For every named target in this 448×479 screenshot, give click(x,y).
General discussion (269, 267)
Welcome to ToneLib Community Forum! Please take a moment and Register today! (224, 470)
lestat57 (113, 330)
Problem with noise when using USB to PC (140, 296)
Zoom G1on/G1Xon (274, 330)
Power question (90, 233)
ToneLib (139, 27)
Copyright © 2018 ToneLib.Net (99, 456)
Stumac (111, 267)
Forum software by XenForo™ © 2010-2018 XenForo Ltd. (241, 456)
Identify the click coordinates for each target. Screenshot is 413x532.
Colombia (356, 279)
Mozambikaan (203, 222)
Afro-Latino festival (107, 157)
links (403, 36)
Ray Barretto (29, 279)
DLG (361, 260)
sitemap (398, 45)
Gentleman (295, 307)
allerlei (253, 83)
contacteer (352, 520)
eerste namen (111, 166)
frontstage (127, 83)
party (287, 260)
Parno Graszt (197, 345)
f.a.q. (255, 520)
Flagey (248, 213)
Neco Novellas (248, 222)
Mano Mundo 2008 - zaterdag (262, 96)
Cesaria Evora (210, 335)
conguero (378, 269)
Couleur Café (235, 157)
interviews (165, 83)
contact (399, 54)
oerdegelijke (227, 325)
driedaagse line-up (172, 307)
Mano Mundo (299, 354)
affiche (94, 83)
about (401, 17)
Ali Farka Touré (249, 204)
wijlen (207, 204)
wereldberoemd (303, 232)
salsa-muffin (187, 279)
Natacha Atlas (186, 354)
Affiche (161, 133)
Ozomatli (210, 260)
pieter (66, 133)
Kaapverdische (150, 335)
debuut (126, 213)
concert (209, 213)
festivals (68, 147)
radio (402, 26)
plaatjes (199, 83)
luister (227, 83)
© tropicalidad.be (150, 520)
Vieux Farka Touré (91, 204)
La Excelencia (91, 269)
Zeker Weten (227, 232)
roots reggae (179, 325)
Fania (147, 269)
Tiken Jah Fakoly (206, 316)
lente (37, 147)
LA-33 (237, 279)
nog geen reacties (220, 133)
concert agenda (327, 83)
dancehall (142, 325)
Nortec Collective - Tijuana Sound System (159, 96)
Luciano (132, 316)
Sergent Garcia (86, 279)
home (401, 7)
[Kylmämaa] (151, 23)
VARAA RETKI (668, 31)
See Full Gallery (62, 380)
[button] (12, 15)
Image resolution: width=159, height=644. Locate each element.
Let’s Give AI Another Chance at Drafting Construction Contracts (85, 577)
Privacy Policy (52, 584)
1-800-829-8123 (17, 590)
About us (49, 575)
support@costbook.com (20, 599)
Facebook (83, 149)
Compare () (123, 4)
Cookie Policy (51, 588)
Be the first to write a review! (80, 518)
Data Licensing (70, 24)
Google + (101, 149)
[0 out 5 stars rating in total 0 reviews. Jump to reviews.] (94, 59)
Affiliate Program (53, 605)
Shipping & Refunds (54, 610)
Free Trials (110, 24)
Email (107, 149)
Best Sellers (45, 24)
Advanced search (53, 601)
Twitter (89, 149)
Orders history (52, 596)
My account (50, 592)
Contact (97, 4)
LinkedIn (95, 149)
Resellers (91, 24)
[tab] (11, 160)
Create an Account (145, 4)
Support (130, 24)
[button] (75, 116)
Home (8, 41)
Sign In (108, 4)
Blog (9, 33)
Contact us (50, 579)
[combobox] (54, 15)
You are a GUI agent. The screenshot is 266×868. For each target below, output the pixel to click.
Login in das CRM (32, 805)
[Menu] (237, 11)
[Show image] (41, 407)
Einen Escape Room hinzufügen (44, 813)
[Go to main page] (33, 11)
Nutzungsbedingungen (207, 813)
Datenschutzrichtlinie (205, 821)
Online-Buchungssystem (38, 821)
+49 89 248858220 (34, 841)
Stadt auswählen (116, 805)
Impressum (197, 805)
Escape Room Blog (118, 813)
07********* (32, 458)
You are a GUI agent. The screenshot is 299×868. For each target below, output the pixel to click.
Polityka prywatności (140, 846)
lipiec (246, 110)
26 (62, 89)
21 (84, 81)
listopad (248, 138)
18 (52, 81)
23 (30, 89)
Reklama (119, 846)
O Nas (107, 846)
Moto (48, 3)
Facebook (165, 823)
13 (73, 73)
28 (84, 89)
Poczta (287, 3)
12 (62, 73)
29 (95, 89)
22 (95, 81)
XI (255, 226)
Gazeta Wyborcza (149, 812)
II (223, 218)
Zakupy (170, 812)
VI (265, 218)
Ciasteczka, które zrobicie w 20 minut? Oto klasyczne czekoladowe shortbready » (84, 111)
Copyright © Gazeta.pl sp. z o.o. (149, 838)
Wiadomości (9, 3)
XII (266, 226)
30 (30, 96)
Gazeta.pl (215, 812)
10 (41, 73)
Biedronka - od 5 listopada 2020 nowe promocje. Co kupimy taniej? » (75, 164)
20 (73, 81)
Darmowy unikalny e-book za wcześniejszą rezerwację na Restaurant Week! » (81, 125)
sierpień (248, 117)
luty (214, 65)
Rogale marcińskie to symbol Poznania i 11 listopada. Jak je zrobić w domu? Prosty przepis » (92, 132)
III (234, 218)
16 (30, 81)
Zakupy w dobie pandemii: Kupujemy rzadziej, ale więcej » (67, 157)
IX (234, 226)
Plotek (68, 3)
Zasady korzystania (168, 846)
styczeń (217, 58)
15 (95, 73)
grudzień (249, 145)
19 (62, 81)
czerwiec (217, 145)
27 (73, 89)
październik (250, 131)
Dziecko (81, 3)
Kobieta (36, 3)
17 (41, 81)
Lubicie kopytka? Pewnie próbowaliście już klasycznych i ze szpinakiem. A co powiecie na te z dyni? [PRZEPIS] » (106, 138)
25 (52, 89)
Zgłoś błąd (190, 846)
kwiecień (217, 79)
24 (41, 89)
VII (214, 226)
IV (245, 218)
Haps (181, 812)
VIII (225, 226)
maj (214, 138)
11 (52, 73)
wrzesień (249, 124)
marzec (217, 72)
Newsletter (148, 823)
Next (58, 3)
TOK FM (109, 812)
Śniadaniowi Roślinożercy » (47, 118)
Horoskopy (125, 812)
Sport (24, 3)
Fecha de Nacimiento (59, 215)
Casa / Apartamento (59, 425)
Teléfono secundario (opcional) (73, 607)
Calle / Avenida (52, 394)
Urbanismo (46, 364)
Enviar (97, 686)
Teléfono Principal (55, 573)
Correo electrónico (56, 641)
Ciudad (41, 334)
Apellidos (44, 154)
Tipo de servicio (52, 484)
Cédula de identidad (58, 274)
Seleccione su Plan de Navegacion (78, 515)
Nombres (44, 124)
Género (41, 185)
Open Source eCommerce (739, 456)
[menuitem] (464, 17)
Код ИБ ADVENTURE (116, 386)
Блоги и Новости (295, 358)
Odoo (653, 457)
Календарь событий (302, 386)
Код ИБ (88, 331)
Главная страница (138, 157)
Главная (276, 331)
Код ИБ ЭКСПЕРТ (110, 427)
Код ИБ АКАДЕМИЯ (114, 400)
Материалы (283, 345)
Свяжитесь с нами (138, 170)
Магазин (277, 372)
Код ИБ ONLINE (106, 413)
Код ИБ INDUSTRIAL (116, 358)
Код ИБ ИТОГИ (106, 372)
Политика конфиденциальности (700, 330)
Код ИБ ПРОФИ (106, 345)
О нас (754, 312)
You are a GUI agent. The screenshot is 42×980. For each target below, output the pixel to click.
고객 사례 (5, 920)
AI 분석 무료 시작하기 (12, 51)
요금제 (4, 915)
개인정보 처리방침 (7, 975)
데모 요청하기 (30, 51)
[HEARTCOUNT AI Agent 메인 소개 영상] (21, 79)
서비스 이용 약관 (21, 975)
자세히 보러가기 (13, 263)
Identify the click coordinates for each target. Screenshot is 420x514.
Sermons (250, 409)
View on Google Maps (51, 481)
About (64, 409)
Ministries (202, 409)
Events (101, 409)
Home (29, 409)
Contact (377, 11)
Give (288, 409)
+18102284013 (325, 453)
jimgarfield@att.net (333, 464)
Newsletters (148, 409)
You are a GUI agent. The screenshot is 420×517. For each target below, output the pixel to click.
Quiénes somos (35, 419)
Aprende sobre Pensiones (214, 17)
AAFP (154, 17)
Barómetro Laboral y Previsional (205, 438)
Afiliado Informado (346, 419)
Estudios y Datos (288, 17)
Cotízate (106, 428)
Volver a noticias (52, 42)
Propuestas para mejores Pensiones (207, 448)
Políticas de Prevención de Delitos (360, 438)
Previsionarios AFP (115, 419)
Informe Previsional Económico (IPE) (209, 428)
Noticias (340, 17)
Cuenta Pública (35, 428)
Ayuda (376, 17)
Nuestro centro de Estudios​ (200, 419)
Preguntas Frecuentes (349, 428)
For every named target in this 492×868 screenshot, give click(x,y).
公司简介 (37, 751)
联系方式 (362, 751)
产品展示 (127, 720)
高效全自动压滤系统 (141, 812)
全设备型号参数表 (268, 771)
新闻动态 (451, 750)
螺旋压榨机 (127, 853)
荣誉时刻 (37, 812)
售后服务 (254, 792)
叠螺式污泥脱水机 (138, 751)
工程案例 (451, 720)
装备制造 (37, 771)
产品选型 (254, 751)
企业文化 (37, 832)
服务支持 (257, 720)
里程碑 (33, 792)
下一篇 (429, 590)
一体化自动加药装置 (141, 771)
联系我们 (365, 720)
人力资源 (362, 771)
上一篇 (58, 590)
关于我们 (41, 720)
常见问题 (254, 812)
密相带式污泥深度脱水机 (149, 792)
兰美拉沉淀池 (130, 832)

----

→ **What you will do**
Reproduce the items word for word, starting with the first line and stopping after the line that contains "Power question (90, 233)".

→ **Right answer**
For every named target in this 448×479 screenshot, give click(x,y).
General discussion (269, 267)
Welcome to ToneLib Community Forum! Please take a moment and Register today! (224, 470)
lestat57 (113, 330)
Problem with noise when using USB to PC (140, 296)
Zoom G1on/G1Xon (274, 330)
Power question (90, 233)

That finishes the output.